I use scrapy and scrapyd and send some custom settings via api (with Postman software).
Photo of the request:
For example, I send the value of start_urls
through api and it works correctly.
Now the problem is that I cannot apply the settings that I send through the api in my crawl.
For example, I send the CONCURRENT_REQUESTS
value, but it is not applied.
If we can bring self in the update_settings
function, the problem will be solved, but an error will occur.
My code:
from scrapy.spiders import CrawlSpider, Rule
from scrapy.loader import ItemLoader
from kavoush.lxmlhtml import LxmlLinkExtractor as LinkExtractor
from kavoush.items import PageLevelItem
my_settings = {}
class PageSpider(CrawlSpider):
name = 'github'
def __init__(self, *args, **kwargs):
self.start_urls = kwargs.get('host_name')
self.allowed_domains = [self.start_urls]
my_settings['CONCURRENT_REQUESTS']= int(kwargs.get('num_con_req'))

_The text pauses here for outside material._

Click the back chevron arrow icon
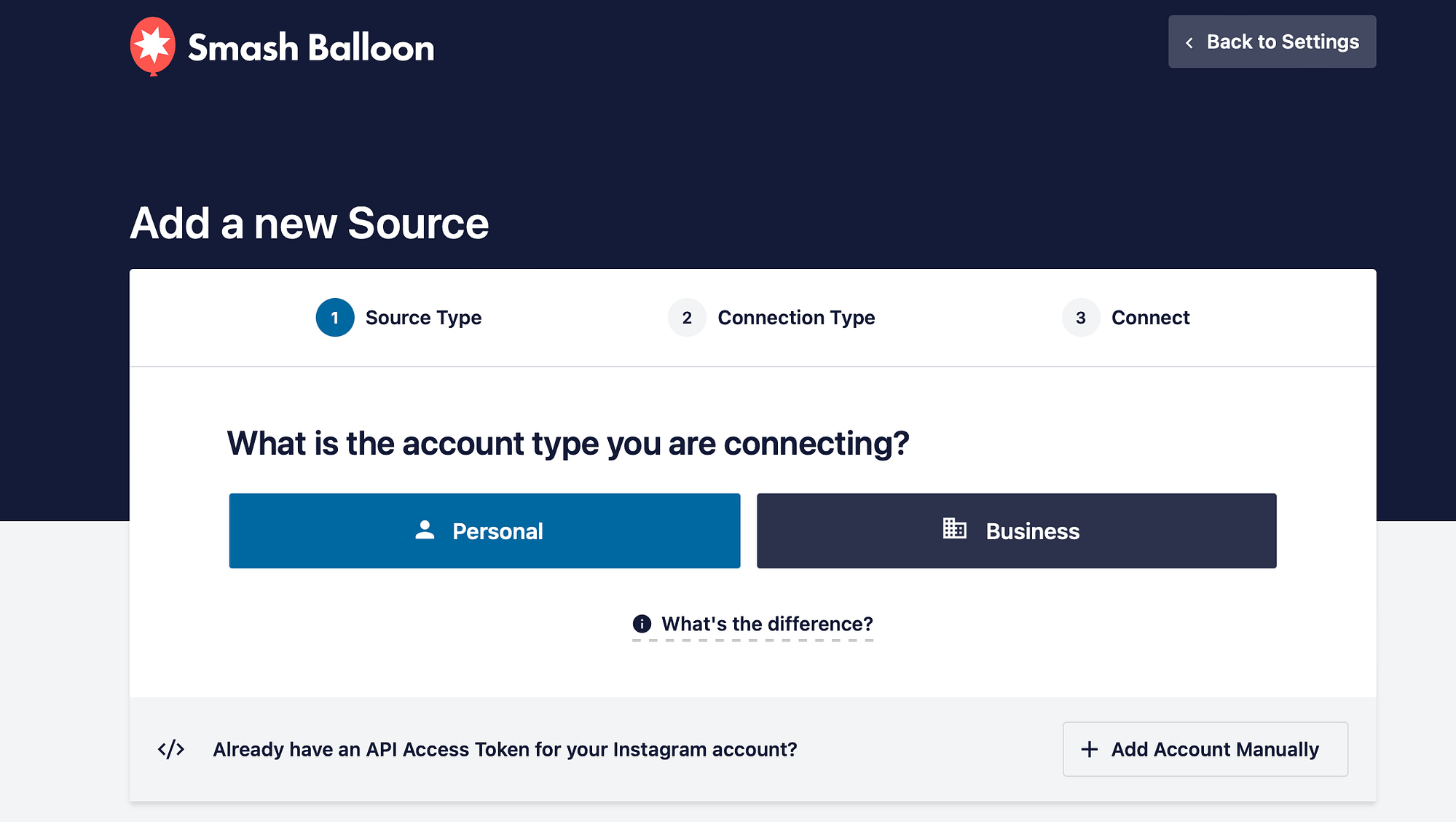Screen dimensions: 1456x822 (1189, 43)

self.logger.info(f'CONCURRENT_REQUESTS? {my_settings}')
self.rules = (
Rule(LinkExtractor(allow=(self.start_urls),deny=('\.webp'),unique=True),
callback='parse',
follow=True),
)
super(PageSpider, self).__init__(*args, **kwargs)
#custom_settings = {
# 'CONCURRENT_REQUESTS': 4,
#}
@classmethod
def update_settings(cls, settings):
cls.custom_settings.update(my_settings)
settings.setdict(cls.custom_settings or {}, priority='spider')
def parse(self,response):
loader = ItemLoader(item=PageLevelItem(), response=response)
loader.add_xpath('page_source_html_lang', "//html/@lang")
yield loader.load_item()
def errback_domain(self, failure):
self.logger.error(repr(failure))
Expectation:
How can I change the settings through api and Postman?

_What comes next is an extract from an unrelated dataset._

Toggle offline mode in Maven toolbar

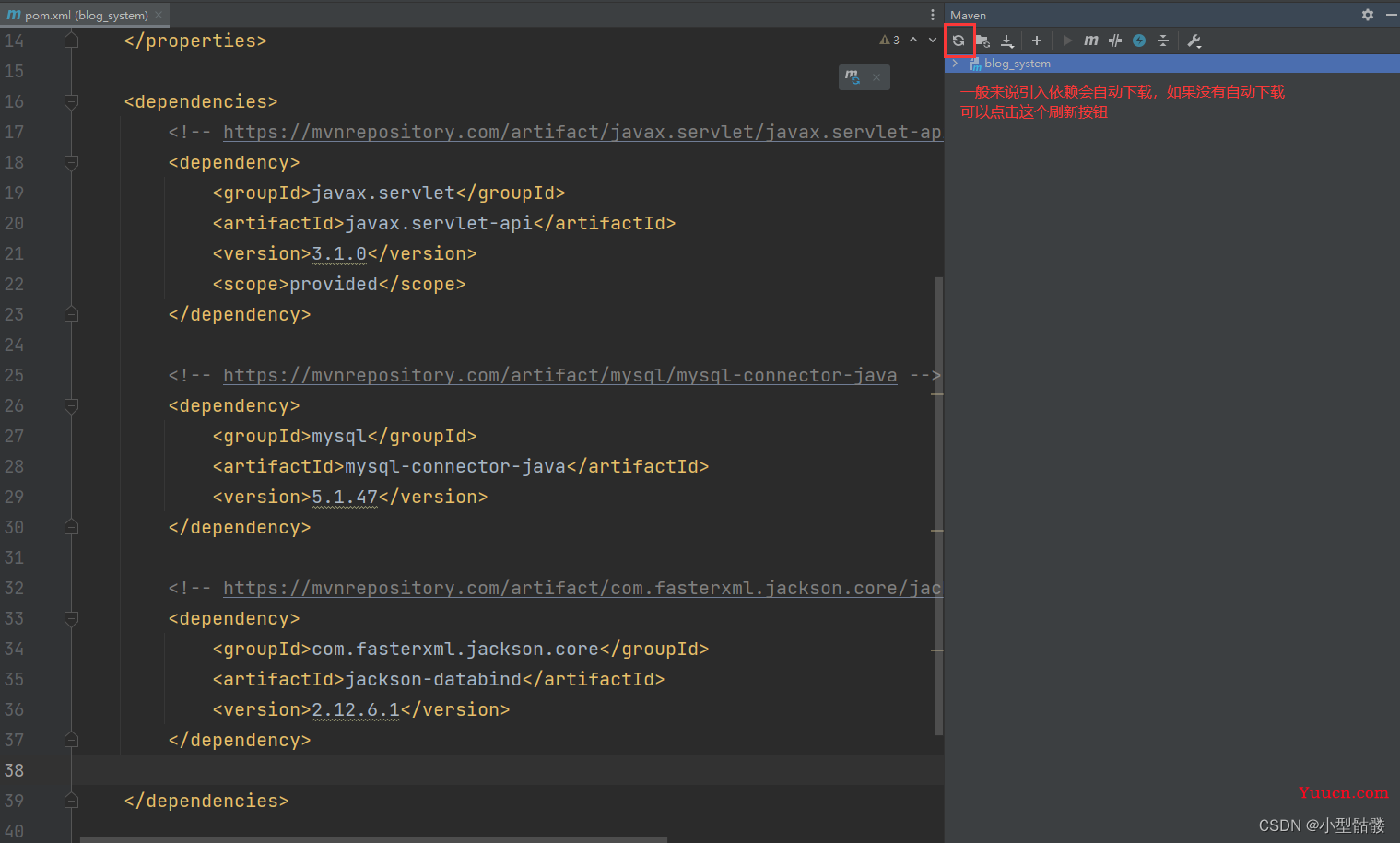point(1115,41)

I brought CONCURRENT_REQUESTS
settings as an example in the above example, in some cases up to 10 settings may need to be changed through api.
Update:
If we remove my_settings = {}
and update_settings
and the commands are as follows, an error occurs (KeyError: 'CONCURRENT_REQUESTS'
) when running scrapyd-deploy
because CONCURRENT_REQUESTS
does not have a value at that moment.
Part of the above scenario code:
class PageSpider(CrawlSpider):
name = 'github'
def __init__(self, *args, **kwargs):
self.start_urls = kwargs.get('host_name')

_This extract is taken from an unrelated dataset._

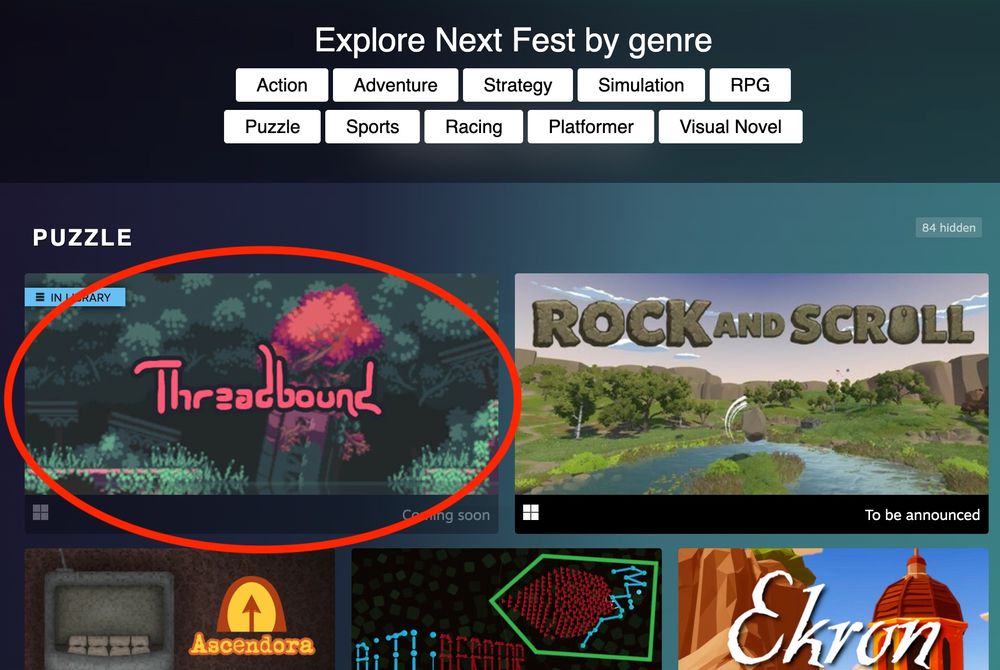
Task: Show the 84 hidden items badge
Action: tap(948, 228)

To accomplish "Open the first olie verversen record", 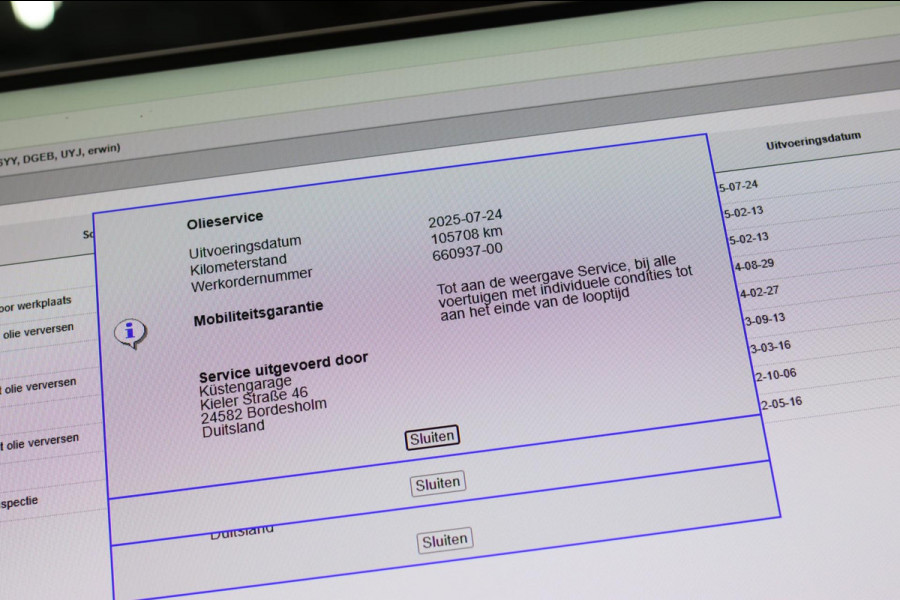I will coord(38,328).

self.allowed_domains = [self.start_urls]
my_settings['CONCURRENT_REQUESTS']= int(kwargs.get('num_con_req'))
self.logger.info(f'CONCURRENT_REQUESTS? {my_settings}')
self.rules = (
Rule(LinkExtractor(allow=(self.start_urls),deny=('\.webp'),unique=True),
callback='parse',
follow=True),
)
super(PageSpider, self).__init__(*args, **kwargs)
custom_settings = {
'CONCURRENT_REQUESTS': my_settings['CONCURRENT_REQUESTS'],
}
thanks to everyone